Task description
Everything from the line with "Task: Collapse the src folder in tree" to the end of the entries should be copied exactly, and nothing else.

Records for processing
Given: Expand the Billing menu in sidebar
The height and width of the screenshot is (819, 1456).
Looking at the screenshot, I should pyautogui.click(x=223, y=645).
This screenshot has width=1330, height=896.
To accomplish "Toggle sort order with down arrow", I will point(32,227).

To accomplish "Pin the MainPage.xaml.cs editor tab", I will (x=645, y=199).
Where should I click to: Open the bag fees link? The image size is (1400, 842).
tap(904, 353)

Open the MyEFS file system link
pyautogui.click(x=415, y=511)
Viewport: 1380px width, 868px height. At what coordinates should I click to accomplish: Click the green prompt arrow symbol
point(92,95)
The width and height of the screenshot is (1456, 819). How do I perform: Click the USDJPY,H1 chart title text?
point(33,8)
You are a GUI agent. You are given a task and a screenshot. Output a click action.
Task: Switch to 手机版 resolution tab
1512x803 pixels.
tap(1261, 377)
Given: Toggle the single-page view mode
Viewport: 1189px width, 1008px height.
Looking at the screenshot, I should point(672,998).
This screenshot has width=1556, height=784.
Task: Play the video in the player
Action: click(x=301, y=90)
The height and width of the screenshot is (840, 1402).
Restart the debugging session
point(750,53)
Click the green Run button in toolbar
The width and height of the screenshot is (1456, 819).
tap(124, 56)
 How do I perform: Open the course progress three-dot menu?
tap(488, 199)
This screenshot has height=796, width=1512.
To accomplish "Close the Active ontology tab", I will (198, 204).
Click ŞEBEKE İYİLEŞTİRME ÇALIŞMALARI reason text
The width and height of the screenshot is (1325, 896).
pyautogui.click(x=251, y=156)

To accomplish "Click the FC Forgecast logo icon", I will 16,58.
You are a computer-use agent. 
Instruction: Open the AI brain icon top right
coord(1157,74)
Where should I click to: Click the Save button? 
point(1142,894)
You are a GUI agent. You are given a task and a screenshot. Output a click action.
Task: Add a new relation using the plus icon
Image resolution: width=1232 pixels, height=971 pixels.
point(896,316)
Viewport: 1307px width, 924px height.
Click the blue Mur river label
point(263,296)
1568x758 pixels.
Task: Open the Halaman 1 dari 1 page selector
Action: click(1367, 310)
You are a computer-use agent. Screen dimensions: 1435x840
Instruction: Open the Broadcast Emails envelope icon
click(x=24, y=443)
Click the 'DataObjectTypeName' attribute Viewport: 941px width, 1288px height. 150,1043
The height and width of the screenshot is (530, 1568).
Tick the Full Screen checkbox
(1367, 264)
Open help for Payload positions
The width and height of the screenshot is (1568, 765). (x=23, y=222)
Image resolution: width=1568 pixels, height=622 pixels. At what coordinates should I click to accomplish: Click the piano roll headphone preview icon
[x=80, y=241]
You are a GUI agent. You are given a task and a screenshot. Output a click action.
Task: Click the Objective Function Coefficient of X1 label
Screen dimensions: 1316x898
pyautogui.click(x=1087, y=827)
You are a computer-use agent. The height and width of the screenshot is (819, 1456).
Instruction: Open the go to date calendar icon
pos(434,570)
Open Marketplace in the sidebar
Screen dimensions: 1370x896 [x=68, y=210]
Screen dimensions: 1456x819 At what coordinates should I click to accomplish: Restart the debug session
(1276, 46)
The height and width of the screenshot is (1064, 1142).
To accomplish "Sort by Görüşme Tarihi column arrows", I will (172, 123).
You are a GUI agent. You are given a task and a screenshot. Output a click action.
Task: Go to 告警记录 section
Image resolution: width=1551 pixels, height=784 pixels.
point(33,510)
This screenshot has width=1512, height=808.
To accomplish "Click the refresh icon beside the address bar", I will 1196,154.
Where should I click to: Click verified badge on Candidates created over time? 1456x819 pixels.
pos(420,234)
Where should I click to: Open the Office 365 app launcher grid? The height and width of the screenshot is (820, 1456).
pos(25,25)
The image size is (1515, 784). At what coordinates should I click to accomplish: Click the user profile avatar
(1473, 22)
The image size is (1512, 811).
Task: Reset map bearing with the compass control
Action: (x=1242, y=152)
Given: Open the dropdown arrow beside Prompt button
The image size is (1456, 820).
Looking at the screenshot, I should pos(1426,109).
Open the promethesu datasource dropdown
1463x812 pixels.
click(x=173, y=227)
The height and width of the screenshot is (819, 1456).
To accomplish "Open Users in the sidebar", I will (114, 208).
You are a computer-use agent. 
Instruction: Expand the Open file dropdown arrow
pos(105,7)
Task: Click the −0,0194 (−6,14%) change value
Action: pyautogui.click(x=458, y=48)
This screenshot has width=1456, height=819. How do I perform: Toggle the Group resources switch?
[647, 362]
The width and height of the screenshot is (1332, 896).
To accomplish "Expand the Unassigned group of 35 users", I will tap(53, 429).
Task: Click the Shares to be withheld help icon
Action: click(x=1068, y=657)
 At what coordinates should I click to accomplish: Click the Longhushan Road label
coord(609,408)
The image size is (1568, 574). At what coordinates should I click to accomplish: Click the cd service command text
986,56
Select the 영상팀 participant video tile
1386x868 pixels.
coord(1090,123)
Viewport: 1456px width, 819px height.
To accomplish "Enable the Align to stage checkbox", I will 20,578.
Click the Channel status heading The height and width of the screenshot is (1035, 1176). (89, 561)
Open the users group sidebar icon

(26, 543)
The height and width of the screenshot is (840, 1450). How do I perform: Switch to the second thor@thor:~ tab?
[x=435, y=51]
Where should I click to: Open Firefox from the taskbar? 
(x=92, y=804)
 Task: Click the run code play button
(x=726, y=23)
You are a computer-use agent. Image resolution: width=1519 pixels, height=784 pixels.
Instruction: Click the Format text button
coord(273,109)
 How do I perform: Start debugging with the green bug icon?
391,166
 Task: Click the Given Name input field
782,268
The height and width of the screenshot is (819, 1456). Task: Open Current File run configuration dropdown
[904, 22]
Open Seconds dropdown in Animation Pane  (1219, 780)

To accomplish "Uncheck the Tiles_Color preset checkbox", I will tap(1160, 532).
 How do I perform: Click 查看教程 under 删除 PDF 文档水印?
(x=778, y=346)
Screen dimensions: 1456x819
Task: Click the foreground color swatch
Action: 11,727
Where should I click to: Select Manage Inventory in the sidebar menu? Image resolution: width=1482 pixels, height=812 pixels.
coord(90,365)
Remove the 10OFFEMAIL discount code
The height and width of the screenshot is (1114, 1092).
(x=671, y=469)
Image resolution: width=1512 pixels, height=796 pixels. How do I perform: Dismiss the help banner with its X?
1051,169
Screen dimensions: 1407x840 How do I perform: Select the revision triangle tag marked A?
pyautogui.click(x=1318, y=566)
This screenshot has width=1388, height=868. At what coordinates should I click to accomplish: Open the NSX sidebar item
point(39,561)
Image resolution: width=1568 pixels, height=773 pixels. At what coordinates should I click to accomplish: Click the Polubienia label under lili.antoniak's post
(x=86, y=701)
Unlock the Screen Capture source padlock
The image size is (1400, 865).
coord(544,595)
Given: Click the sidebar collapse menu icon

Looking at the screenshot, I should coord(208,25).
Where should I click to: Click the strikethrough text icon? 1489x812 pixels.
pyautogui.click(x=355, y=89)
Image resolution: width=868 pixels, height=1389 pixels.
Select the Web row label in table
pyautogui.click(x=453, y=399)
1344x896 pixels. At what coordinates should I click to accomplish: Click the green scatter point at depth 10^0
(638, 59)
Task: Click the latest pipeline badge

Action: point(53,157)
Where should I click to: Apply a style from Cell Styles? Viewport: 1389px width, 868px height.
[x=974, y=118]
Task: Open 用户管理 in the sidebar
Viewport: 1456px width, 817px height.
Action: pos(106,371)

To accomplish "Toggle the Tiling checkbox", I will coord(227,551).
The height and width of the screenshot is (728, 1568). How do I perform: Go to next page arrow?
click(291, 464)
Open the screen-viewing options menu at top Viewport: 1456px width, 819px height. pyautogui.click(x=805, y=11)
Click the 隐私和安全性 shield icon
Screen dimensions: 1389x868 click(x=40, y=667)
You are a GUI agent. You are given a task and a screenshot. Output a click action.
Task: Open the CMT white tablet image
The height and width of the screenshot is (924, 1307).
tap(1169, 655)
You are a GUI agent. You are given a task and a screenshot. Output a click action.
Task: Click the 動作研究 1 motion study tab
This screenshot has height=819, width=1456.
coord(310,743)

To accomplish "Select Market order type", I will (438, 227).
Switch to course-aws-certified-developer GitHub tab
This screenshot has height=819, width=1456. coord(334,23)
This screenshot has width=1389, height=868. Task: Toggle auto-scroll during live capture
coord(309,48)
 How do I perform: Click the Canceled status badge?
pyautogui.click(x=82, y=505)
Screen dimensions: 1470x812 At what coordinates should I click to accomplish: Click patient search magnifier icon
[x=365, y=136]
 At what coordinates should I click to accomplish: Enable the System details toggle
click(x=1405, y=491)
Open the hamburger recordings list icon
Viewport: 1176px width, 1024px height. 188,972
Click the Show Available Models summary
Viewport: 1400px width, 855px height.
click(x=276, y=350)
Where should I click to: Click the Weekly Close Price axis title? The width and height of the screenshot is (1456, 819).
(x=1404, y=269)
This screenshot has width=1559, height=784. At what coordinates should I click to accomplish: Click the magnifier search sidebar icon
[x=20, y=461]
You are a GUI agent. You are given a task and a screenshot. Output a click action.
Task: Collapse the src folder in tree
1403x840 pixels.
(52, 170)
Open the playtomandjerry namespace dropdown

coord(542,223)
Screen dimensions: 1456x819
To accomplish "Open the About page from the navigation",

Output of the exercise
Task: Collapse the src folder in tree
1403x840 pixels.
(52, 170)
Open the playtomandjerry namespace dropdown

coord(542,223)
Screen dimensions: 1456x819
To accomplish "Open the About page from the navigation",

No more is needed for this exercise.